Less than a year ago I discovered the beauty that is Jon Bellion. I instantly fell in love. I listened to three of his songs – Luxury, All Time Low and Human – on repeat for the last year. This past week I ventured further (yes, it took me this long to venture past those songs) and listened to the entire Definition album. On it is a song called Ooh.
As you can see, I haven’t written in a hot second. It’s because I have reached a level of happiness that I don’t want to escape, not even for writing. I haven’t felt this happy in three years at Bowdoin and before. I am living out my dream in Australia. I love all of my classes, I am discovering new places like the rain forest and I am just generally happy. I have even been compelled to pray to God in my time here for the mental peace I have reached.
I love Karen Gillan and watched Doctor Who on Netflix. Netflix then suggested the movie Not Another Happy Ending for me to watch. In it, the main character writes a book about her father that was apparently really sad and she became really successful as a result. Afterwards, however, she is in a rut. Her publisher realizes that she needs to be sad in order to write the sequel. I think I’ve mentioned this before in another post and I stand by it here: sometimes the biggest piece of motivation for a writer is pain.
These last couple of weeks have been the first time I’ve wanted to write in a while and it comes of no surprise that it’s because of a little bit of emotional pain. I’m slightly homesick, even though I’m really happy. Even more so, however, my happiness regarding my relationship with myself and others is slipping.
I started this post about a week ago. It’s taken me this long to finish because it was difficult for me to figure out exactly what was going on inside my brain when I started it. I’ve been happy but for the last week or so I was unhappy. Every day is getting better though. I think one of the things I’ve come to realize about myself is that I hold a lot of my emotions inside until I can deal with them (or when they overcome me and I have no choice but to deal with them). If they aren’t happy emotions I don’t like to deal with them in public. Being in a new country where you’re trying to make friends and get accustomed to a new environment, it’s almost like you’re always in public and don’t get a lot of private time (the 16 hours time difference also killed me the first couple of weeks).
I didn’t deal with everything from the week before I left in its entirety. Slight pain is still there. This past week has also been rough because it’s about this time last year that my ex and I broke up. Wow. It’s been a year. In some ways, I ought to thank Matt for breaking my heart. Without that I would not have had the motivation to seek out a new writing outlet and I would not have discovered how soothing this platform is. Still stings a little though.
Sidenote: It’s kinda like a burn I have on my leg. I swear every year around a certain time it stings and become slightly uncomfortable. I’m convinced it’s because it’s the anniversary of when it happened. It’s not terribly painful but it makes me wince and think back to how it got there.

PROBLEM 1: Copy everything in the blog post about happiness and writing from "I didn’t deal" down to "a little though.".
PROBLEM 2: Write the next part of the blog post about happiness and writing, starting after its last sentence.

PROVIDED DATA:
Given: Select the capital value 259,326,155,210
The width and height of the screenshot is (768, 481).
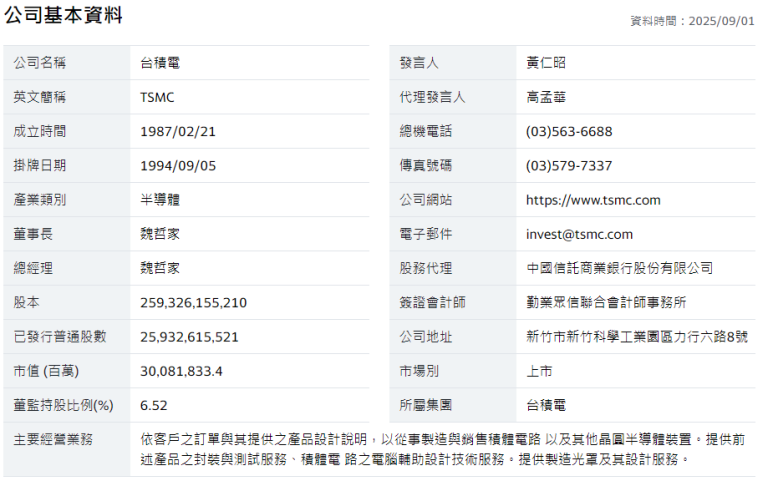Looking at the screenshot, I should pos(193,302).
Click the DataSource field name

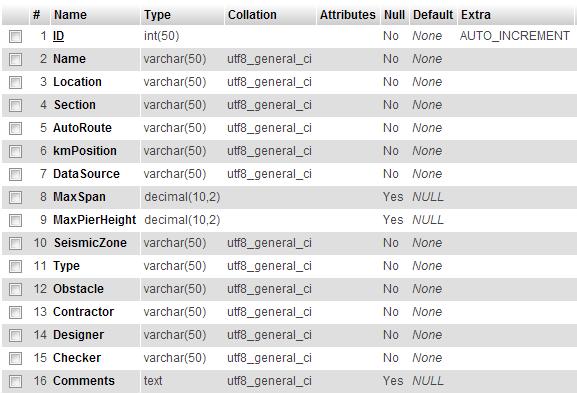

EXERCISE OUTPUT 1:
I didn’t deal with everything from the week before I left in its entirety. Slight pain is still there. This past week has also been rough because it’s about this time last year that my ex and I broke up. Wow. It’s been a year. In some ways, I ought to thank Matt for breaking my heart. Without that I would not have had the motivation to seek out a new writing outlet and I would not have discovered how soothing this platform is. Still stings a little though.

EXERCISE OUTPUT 2:
My heartbreak from a year ago and the residual stuff from last month put a damper on things. Ooh by Jon Bellion triggered it all. It’s this beautiful love song about how this man loves this woman who’s kisses “taste like June” and who he is convinced is an angel sent down and who he needs to “Praise God” for. I’ve said this countless times, but I want to be someone’s inspiration, their favorite person, their best friend and someone whose kisses make them drunk. It shouldn’t have made me sad, but it did.
I have faith that I’m in for an epic love story. He won’t be this grand person, just a guy. Our love will be basic but it will be pure and true – that is what will make it epic. I have to be patient. It’s often when one is least expecting or looking that they get exactly what they want.
Case in point: this past Wednesday I got an email saying I got the internship I was hoping for but wasn’t expecting. One of two students interning at a public broadcasting network. I’m beyond thrilled. Even more exciting, I got a scholarship for my tuition that I honestly forgot I even applied for.
On top of that, Australia has been amazing. Beyond amazing. Thus far, the decision to spend a semester away has been the best decision I have ever made. It is the quiet and peace I craved for back home. I am finally at peace and every part of me is happy. That’s why this post is so sudden. It’s the first time I’ve even remotely felt not ecstatic since coming to Canberra.
I know that just as it always does, my sadness will pass. Especially now being in the country of my dreams, studying some cool history and government, I’ll be right as rain by Monday. I have to work on being more alone here though. While being with others is so very important, I forgot for a second that I recharge in a different way and that’s ok. Feeling feelings when I need to feel them isn’t my strong suit (as my previous entries can attest to…). I have to try even harder here, since I am so happy, to think about my emotions more thoroughly and let the not so happy emotions out sometimes. I can’t just push homesickness and stings of past heartbreaks down. I have to let them come and deal with them.